Back to the football, Qatar 2022 lived up to its promises and arguably exceeded expectations in hosting the World Cup, putting together a football tournament that will go down in history as a defining generational one, with an epic showdown in the final pitting the world’s current best player in the world, France’s Kylian Mbappe against the GOAT, Messi, which ended in a penalty-shootout after Mbappe’s late equaliser.
Unfortunately, western coverage and in particular the BBC’s was once again let down, despite broadcasting the Closing Ceremony. Before lifting the cup, Messi was personally gifted a traditional Arab cloak by the Emir of Qatar Sheikh Tamim Bin Hamad Al-Thani – who incidentally also owns the French club Messi and Mbappe play for, Paris Saint-Germain.

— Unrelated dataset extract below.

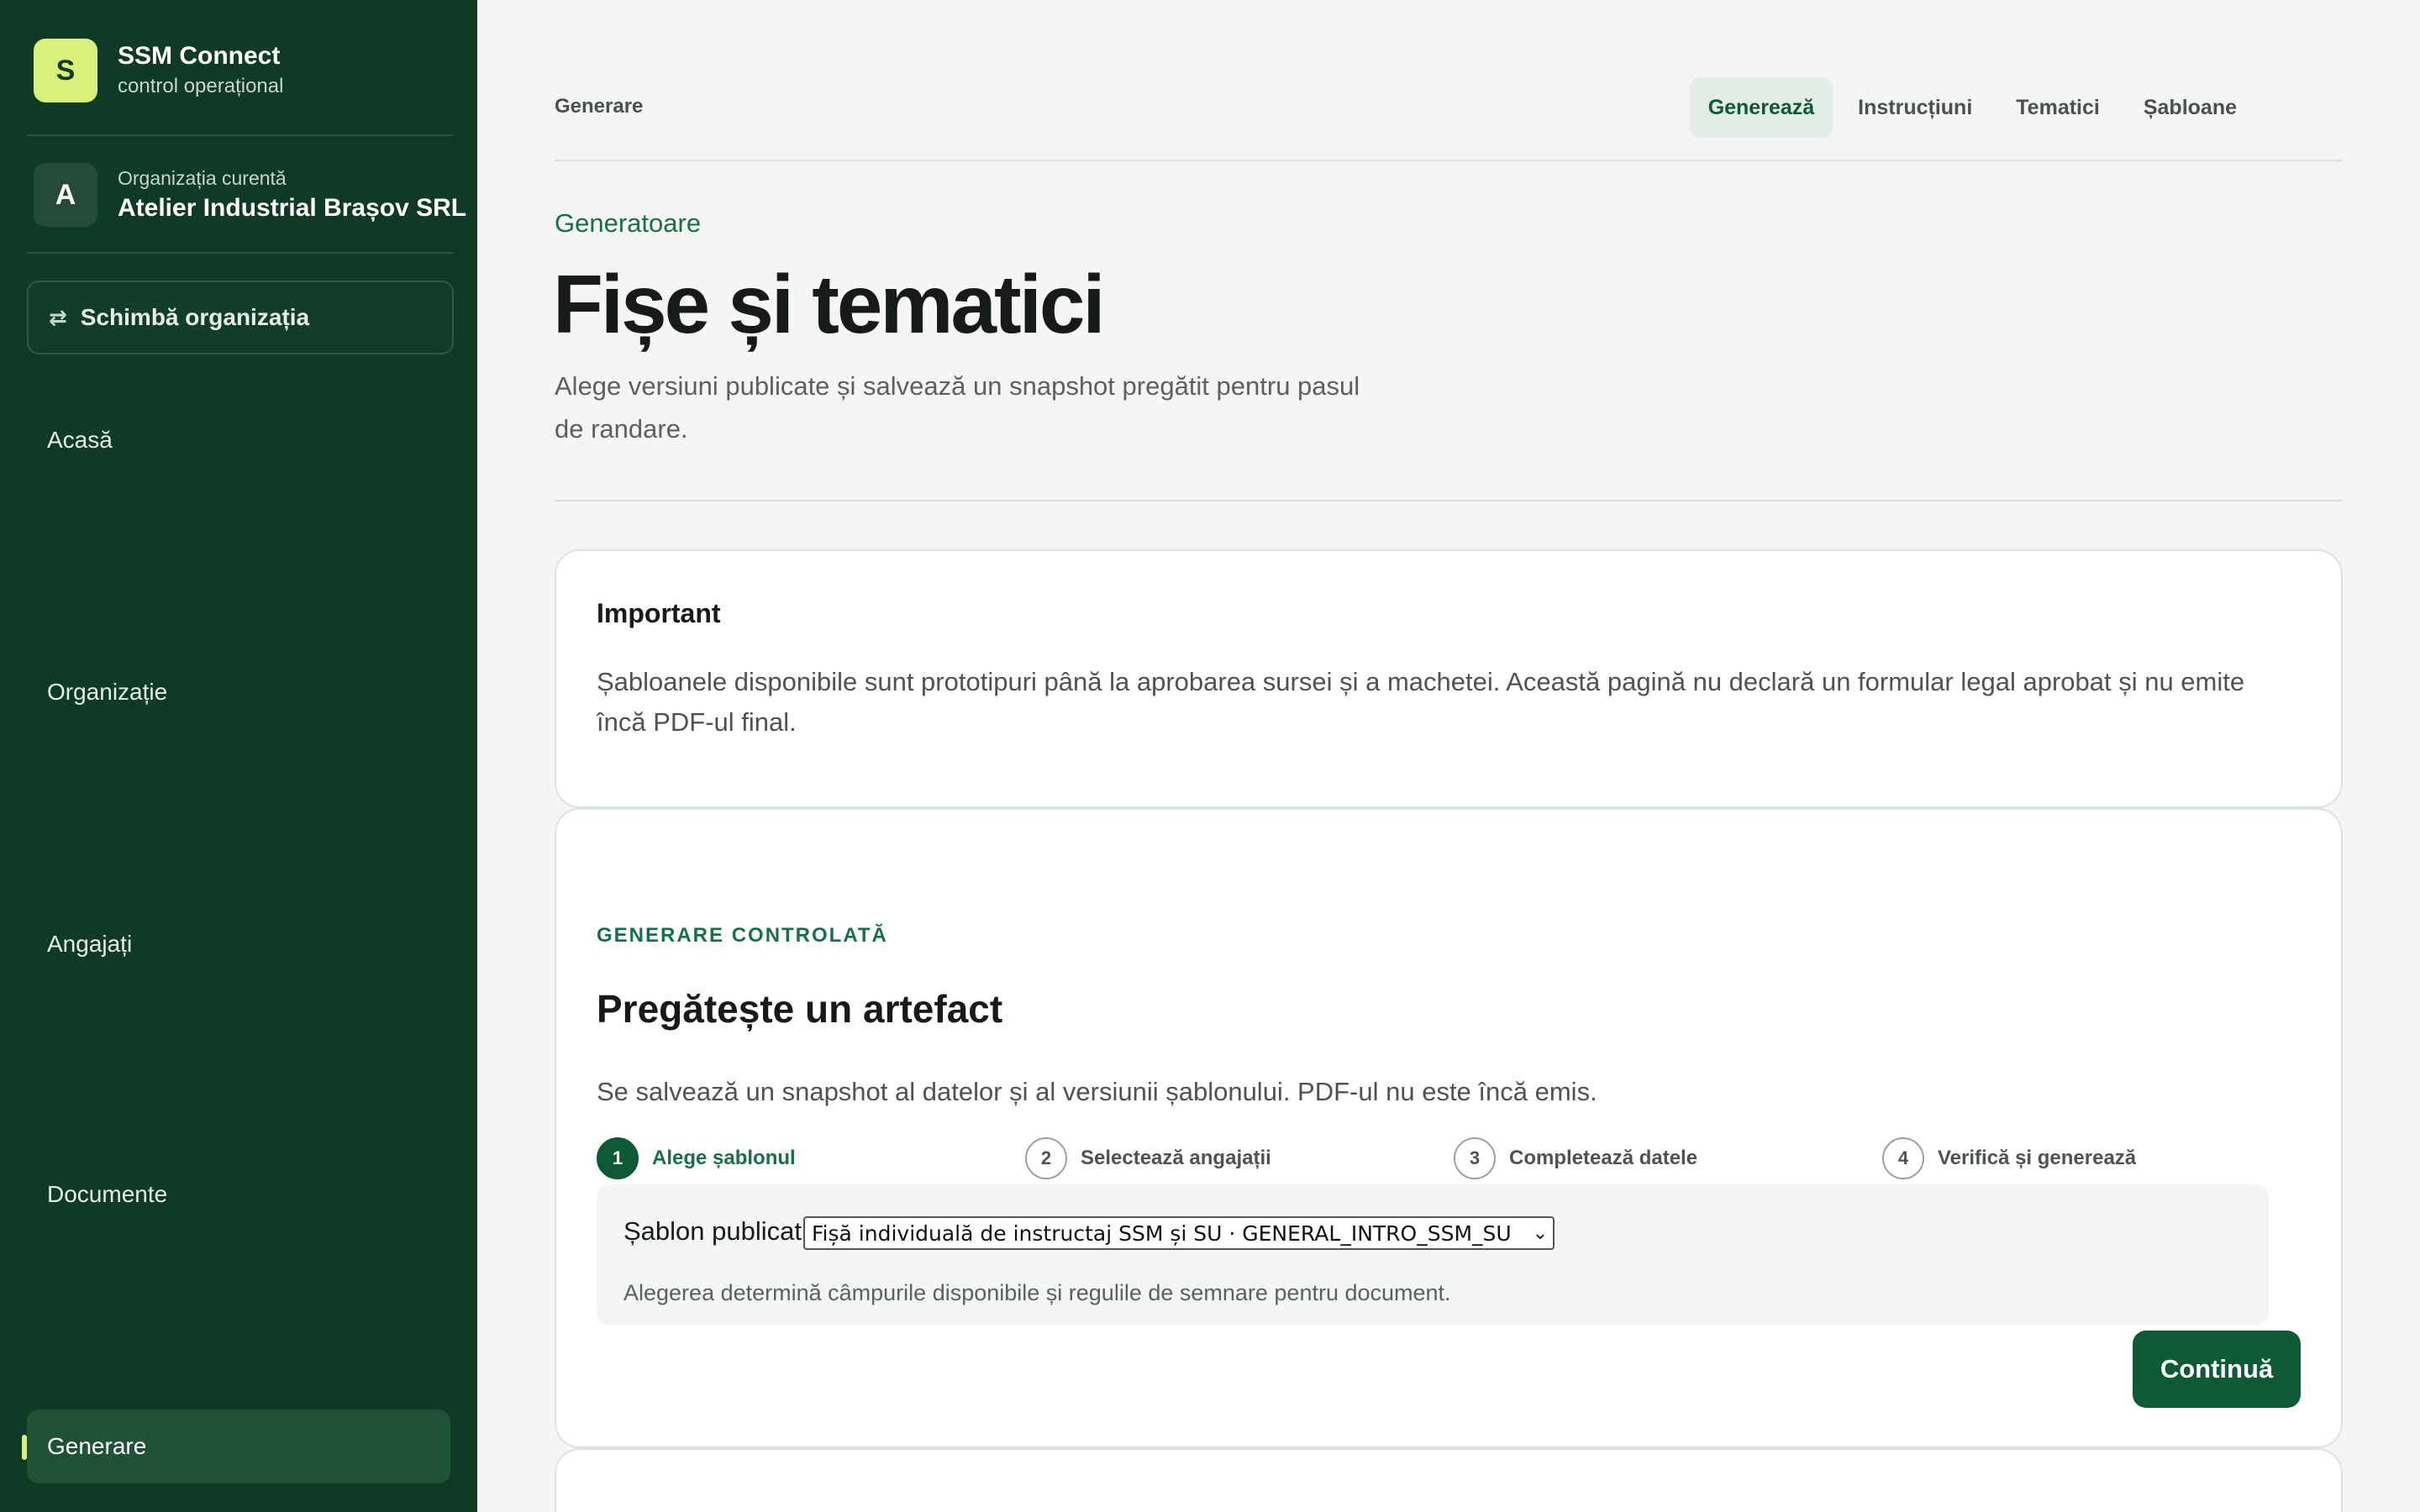 The height and width of the screenshot is (1512, 2420). What do you see at coordinates (195, 317) in the screenshot?
I see `switch-organization-label: Schimbă organizația` at bounding box center [195, 317]. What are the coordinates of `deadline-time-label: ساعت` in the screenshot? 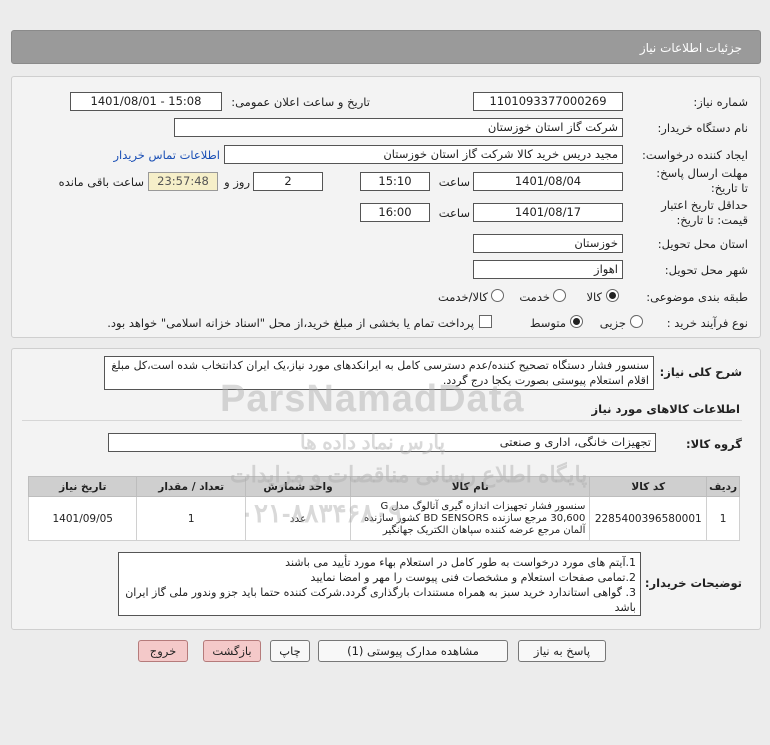 It's located at (454, 182).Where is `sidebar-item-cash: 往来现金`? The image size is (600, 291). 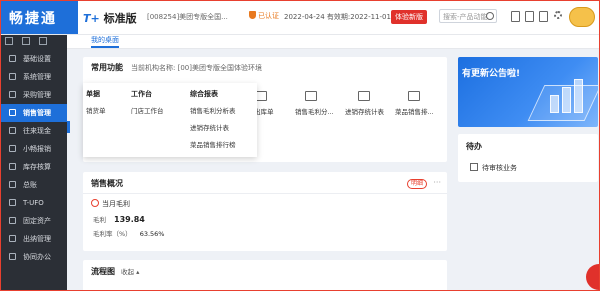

However, the incident invoked the displeasure of several Western pundits, including the BBC’s Gary Linekar who described it as a “shame” for covering Messi’s shirt, despite being transparent, adding that “He’s taken his little robe off now” as he left the podium. His studio guest and former Argentina international Pablo Zabaleta agreed with him saying there was “no reason to.” On Twitter, Senior Writer at ESPN, Mark Ogden, also weighed in, stating: “It wasn’t Qatar’s moment to cover Messi’s Argentina shirt with their own garment of clothing.” Unfortunately, such views reveal an underlying ignorance over the culture and customs of the host nation of this global event.

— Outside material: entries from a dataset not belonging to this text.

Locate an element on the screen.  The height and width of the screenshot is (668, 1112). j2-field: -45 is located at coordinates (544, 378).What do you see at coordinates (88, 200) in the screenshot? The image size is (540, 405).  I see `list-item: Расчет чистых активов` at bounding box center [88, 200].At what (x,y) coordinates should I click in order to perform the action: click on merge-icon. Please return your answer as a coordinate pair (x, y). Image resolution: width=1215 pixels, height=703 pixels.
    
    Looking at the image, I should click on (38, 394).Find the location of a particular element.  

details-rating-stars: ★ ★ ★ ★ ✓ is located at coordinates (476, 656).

Known as a bisht in modern Arabic, it is originally a Persian word for the same item of clothing, while in Persian it is ironically referred to using the traditional Arabic name ‘aba. The gesture is common symbolising honour and appreciation in Arab culture especially to dignitaries, and several legendary footballers have previously been bestowed them, as several social media users have pointed out. While others have noted that Messi seemed proud to don the cloak and that Argentine supporters and fans of Messi have been seen buying the bisht at markets to replicate their hero. It is also worth mentioning that Brazilian legend Pele was presented with a sombrero hat after winning his third World Cup in Mexico 70.

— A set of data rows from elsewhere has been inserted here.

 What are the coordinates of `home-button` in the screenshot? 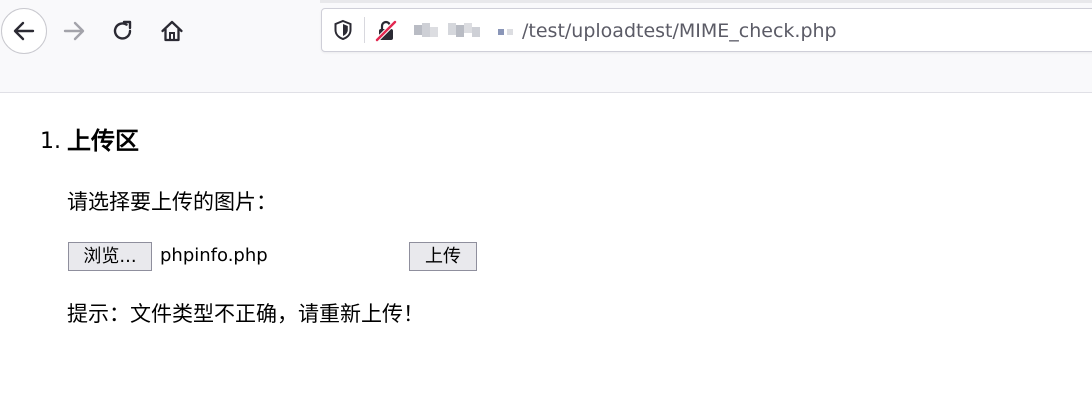 It's located at (172, 31).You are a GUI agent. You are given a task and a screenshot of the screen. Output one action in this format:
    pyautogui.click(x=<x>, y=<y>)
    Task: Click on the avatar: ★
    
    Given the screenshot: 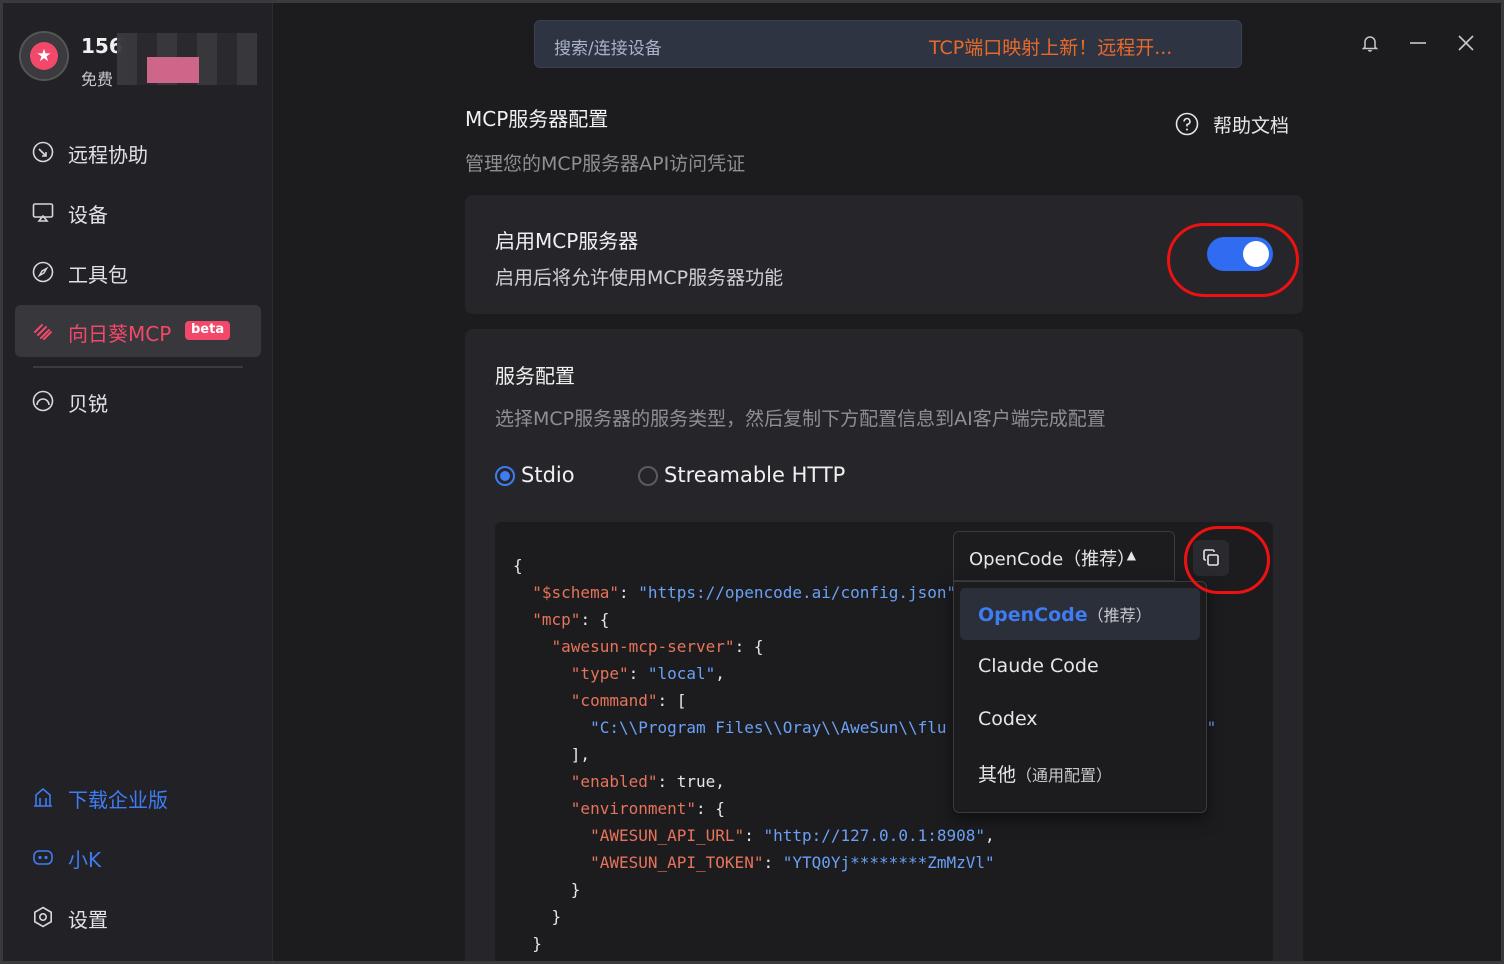 What is the action you would take?
    pyautogui.click(x=44, y=56)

Qatar has secured its place in footballing lore by hosting a memorable tournament of “the beautiful game” which peaked with Messi completing his career by winning everything there is to win before retirement, giving millions of fans closure so-to-speak. In doing so, the Gulf state also paved the way for more countries in the region to aspire to host the World Cup. If their bid is successful, Saudi Arabia and Egypt, along with Greece will jointly host the 2030 World Cup.